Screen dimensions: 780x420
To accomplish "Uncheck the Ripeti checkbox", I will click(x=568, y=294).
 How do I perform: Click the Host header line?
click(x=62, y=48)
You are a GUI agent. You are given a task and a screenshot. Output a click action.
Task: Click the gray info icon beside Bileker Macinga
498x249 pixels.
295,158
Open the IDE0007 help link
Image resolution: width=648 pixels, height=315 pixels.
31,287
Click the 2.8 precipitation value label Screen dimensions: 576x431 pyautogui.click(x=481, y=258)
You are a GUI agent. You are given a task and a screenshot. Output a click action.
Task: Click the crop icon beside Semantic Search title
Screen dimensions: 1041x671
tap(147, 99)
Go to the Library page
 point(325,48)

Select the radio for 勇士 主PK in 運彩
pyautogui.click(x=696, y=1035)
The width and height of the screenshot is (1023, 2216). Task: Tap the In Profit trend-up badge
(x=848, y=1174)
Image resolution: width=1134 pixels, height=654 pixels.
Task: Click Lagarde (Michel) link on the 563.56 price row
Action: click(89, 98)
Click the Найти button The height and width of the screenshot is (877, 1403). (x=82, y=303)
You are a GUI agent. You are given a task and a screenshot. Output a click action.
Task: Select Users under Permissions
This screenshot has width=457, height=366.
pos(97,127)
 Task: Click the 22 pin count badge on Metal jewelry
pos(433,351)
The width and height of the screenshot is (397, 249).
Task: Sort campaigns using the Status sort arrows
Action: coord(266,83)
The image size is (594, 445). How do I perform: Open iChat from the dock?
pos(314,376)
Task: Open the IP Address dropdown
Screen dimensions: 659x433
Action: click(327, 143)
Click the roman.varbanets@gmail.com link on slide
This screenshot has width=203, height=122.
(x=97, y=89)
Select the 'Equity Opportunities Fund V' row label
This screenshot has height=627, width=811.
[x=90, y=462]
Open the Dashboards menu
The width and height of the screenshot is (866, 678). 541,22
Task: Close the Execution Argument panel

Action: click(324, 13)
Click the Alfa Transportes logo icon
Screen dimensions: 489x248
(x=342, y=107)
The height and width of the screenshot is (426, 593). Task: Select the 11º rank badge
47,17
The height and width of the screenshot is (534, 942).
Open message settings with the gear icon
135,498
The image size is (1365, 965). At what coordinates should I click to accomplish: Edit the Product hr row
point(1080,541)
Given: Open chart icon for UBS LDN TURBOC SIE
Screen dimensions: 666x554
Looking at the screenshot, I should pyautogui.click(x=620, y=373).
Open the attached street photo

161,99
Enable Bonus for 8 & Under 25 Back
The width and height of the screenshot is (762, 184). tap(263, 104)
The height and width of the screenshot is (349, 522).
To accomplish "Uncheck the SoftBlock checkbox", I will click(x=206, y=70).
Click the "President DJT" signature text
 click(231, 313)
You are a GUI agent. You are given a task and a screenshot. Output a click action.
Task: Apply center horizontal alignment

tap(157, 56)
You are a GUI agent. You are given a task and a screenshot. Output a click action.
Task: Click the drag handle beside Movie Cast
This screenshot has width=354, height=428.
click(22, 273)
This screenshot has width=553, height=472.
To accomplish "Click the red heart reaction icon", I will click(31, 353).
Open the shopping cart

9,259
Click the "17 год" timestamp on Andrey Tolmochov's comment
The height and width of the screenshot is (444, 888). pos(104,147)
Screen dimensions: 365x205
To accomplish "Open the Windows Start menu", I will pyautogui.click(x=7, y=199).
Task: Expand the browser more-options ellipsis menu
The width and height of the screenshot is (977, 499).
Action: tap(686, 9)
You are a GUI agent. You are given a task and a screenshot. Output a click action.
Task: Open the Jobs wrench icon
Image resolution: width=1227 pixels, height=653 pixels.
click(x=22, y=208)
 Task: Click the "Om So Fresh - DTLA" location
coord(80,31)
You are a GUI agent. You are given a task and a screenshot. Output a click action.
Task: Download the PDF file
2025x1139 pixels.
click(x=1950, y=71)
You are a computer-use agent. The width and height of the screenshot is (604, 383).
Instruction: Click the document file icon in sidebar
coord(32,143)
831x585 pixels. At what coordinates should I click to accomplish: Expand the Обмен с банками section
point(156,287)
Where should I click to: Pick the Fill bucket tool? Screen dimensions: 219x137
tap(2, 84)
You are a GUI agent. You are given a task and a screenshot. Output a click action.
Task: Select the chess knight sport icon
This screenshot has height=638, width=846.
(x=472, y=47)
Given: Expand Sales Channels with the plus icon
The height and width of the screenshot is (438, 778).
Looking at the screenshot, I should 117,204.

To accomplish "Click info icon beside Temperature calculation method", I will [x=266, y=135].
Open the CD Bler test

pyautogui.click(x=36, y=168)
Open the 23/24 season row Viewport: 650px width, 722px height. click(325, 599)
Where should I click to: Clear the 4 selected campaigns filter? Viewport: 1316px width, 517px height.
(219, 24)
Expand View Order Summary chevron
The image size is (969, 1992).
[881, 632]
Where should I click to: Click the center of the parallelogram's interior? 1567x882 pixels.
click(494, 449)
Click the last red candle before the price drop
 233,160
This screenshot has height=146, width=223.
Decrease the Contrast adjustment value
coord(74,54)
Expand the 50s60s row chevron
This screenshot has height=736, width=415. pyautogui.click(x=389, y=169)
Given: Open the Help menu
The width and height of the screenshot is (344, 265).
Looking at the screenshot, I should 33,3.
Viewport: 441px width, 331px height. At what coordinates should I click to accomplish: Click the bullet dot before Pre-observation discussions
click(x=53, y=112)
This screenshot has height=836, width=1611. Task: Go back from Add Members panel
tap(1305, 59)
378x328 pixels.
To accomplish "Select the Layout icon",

============

[GOAL]:
Copy out all of the entries above word for word, with nothing changed.

[EXERCISE RESULT]:
Screen dimensions: 780x420
To accomplish "Uncheck the Ripeti checkbox", I will click(x=568, y=294).
 How do I perform: Click the Host header line?
click(x=62, y=48)
You are a GUI agent. You are given a task and a screenshot. Output a click action.
Task: Click the gray info icon beside Bileker Macinga
498x249 pixels.
295,158
Open the IDE0007 help link
Image resolution: width=648 pixels, height=315 pixels.
31,287
Click the 2.8 precipitation value label Screen dimensions: 576x431 pyautogui.click(x=481, y=258)
You are a GUI agent. You are given a task and a screenshot. Output a click action.
Task: Click the crop icon beside Semantic Search title
Screen dimensions: 1041x671
tap(147, 99)
Go to the Library page
 point(325,48)

Select the radio for 勇士 主PK in 運彩
pyautogui.click(x=696, y=1035)
The width and height of the screenshot is (1023, 2216). Task: Tap the In Profit trend-up badge
(x=848, y=1174)
Image resolution: width=1134 pixels, height=654 pixels.
Task: Click Lagarde (Michel) link on the 563.56 price row
Action: click(89, 98)
Click the Найти button The height and width of the screenshot is (877, 1403). (x=82, y=303)
You are a GUI agent. You are given a task and a screenshot. Output a click action.
Task: Select Users under Permissions
This screenshot has width=457, height=366.
pos(97,127)
 Task: Click the 22 pin count badge on Metal jewelry
pos(433,351)
The width and height of the screenshot is (397, 249).
Task: Sort campaigns using the Status sort arrows
Action: coord(266,83)
The image size is (594, 445). How do I perform: Open iChat from the dock?
pos(314,376)
Task: Open the IP Address dropdown
Screen dimensions: 659x433
Action: click(327, 143)
Click the roman.varbanets@gmail.com link on slide
This screenshot has width=203, height=122.
(x=97, y=89)
Select the 'Equity Opportunities Fund V' row label
This screenshot has height=627, width=811.
[x=90, y=462]
Open the Dashboards menu
The width and height of the screenshot is (866, 678). 541,22
Task: Close the Execution Argument panel

Action: click(324, 13)
Click the Alfa Transportes logo icon
Screen dimensions: 489x248
(x=342, y=107)
The height and width of the screenshot is (426, 593). Task: Select the 11º rank badge
47,17
The height and width of the screenshot is (534, 942).
Open message settings with the gear icon
135,498
The image size is (1365, 965). At what coordinates should I click to accomplish: Edit the Product hr row
point(1080,541)
Given: Open chart icon for UBS LDN TURBOC SIE
Screen dimensions: 666x554
Looking at the screenshot, I should pyautogui.click(x=620, y=373).
Open the attached street photo

161,99
Enable Bonus for 8 & Under 25 Back
The width and height of the screenshot is (762, 184). tap(263, 104)
The height and width of the screenshot is (349, 522).
To accomplish "Uncheck the SoftBlock checkbox", I will click(x=206, y=70).
Click the "President DJT" signature text
 click(231, 313)
You are a GUI agent. You are given a task and a screenshot. Output a click action.
Task: Apply center horizontal alignment

tap(157, 56)
You are a GUI agent. You are given a task and a screenshot. Output a click action.
Task: Click the drag handle beside Movie Cast
This screenshot has width=354, height=428.
click(22, 273)
This screenshot has width=553, height=472.
To accomplish "Click the red heart reaction icon", I will click(31, 353).
Open the shopping cart

9,259
Click the "17 год" timestamp on Andrey Tolmochov's comment
The height and width of the screenshot is (444, 888). pos(104,147)
Screen dimensions: 365x205
To accomplish "Open the Windows Start menu", I will pyautogui.click(x=7, y=199).
Task: Expand the browser more-options ellipsis menu
The width and height of the screenshot is (977, 499).
Action: tap(686, 9)
You are a GUI agent. You are given a task and a screenshot. Output a click action.
Task: Open the Jobs wrench icon
Image resolution: width=1227 pixels, height=653 pixels.
click(x=22, y=208)
 Task: Click the "Om So Fresh - DTLA" location
coord(80,31)
You are a GUI agent. You are given a task and a screenshot. Output a click action.
Task: Download the PDF file
2025x1139 pixels.
click(x=1950, y=71)
You are a computer-use agent. The width and height of the screenshot is (604, 383).
Instruction: Click the document file icon in sidebar
coord(32,143)
831x585 pixels. At what coordinates should I click to accomplish: Expand the Обмен с банками section
point(156,287)
Where should I click to: Pick the Fill bucket tool? Screen dimensions: 219x137
tap(2, 84)
You are a GUI agent. You are given a task and a screenshot. Output a click action.
Task: Select the chess knight sport icon
This screenshot has height=638, width=846.
(x=472, y=47)
Given: Expand Sales Channels with the plus icon
The height and width of the screenshot is (438, 778).
Looking at the screenshot, I should 117,204.

To accomplish "Click info icon beside Temperature calculation method", I will [x=266, y=135].
Open the CD Bler test

pyautogui.click(x=36, y=168)
Open the 23/24 season row Viewport: 650px width, 722px height. click(325, 599)
Where should I click to: Clear the 4 selected campaigns filter? Viewport: 1316px width, 517px height.
(219, 24)
Expand View Order Summary chevron
The image size is (969, 1992).
[881, 632]
Where should I click to: Click the center of the parallelogram's interior? 1567x882 pixels.
click(494, 449)
Click the last red candle before the price drop
 233,160
This screenshot has height=146, width=223.
Decrease the Contrast adjustment value
coord(74,54)
Expand the 50s60s row chevron
This screenshot has height=736, width=415. pyautogui.click(x=389, y=169)
Given: Open the Help menu
The width and height of the screenshot is (344, 265).
Looking at the screenshot, I should 33,3.
Viewport: 441px width, 331px height. At what coordinates should I click to accomplish: Click the bullet dot before Pre-observation discussions
click(x=53, y=112)
This screenshot has height=836, width=1611. Task: Go back from Add Members panel
tap(1305, 59)
378x328 pixels.
To accomplish "Select the Layout icon",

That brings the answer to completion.